GRIFFIS, P.J., for the Court:
¶ 1. John Oaks, as executor of the estate of Rose Greer, deceased, filed a declaratory-judgment action that contested a lease assignment that purported to convey Greer's lessor rights to Linda Greer Ball upon Greer's death. The chancellor ruled in favor of Ball and upheld the lease assignment. In this appeal, Oaks argues that the trial court erred when it found the lease assignment to be valid, and when it determined that Ball was not responsible for the payment of casualty-insurance premiums on the property. We find error and reverse, render, and remand for further proceedings.
¶ 2. On May 3, 2002, Greer executed a lease agreement with Jene and David Nunnery. The lease was for certain farmland located in Lincoln County, Mississippi. The Nunnerys agreed to pay Greer $600 per month. According to the lease, the term of the lease began on August 1, 2000, and was for a one-year initial term. The lease included automatic one-year renewals, with a final termination date of July 31, 2025.

A block of data
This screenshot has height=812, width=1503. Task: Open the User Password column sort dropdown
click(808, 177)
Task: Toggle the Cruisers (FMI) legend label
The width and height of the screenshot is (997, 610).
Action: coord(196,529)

To be done:
**A)** In the court opinion, rewrite the paragraph beginning "On May 3, 2002, Greer executed" as a short bulleted list that keeps its main facts.
**B)** List every calendar date given in the court opinion.
**C)** Carry on the court opinion with the paragraphs that would follow its last one.

Answers for the exercise:
**A)**
- May 3, 2002: Greer signed a lease agreement with Jene and David Nunnery.
- Property: farmland in Lincoln County, Mississippi.
- Rent: $600 per month, paid to Greer.
- Term: started August 1, 2000, with a one-year initial term.
- Renewal: automatic one-year renewals, ending for good on July 31, 2025.

**B)**
- May 3, 2002
- August 1, 2000
- July 31, 2025

**C)**
¶ 3. In controversy here is Section 3 of the lease agreement. It reads:
¶ 4. On July 31, 2009, Greer executed a will that left the remainder of her estate to Oaks. The will did not mention the lease assignment to Ball. Greer died on October 6, 2010. Oaks probated the will, and he was issued letters testamentary on October 26, 2010.
¶ 5. On September 24, 2013, Oaks filed a complaint for declaratory relief against Ball. In the complaint, Oaks asked for a declaratory judgment that found Section 3 of the lease agreement to be invalid. Oaks claimed that the assignment was not valid because it was testamentary in nature and did not comply with the requirements of a testamentary document. As alternative relief, Oaks sought a declaratory judgment that, if the assignment was valid, Ball was responsible for the payment of ad valorem taxes and insurance premiums on the property.
¶ 6. On February 20, 2014, the chancellor held a hearing. No testimonial evidence was received, and the parties stipulated the documentary evidence to include Greer's will and the lease agreement. After argument of counsel, the learned chancellor ruled that Section 3 of the lease agreement was not testamentary and the provision properly conveyed Greer's lessor rights to Ball. The chancellor ruled that Ball was to pay the ad valorem taxes on the property, and denied Oaks's request that Ball pay the casualty-insurance premiums on the property.
¶ 7. An appellate court "applies a de novo standard of review to questions of law, including a motion for a declaratory judgment." S. Carolina Ins. v. Keymon, 974 So.2d 226, 229 (¶ 9) (Miss.2008) (citation omitted).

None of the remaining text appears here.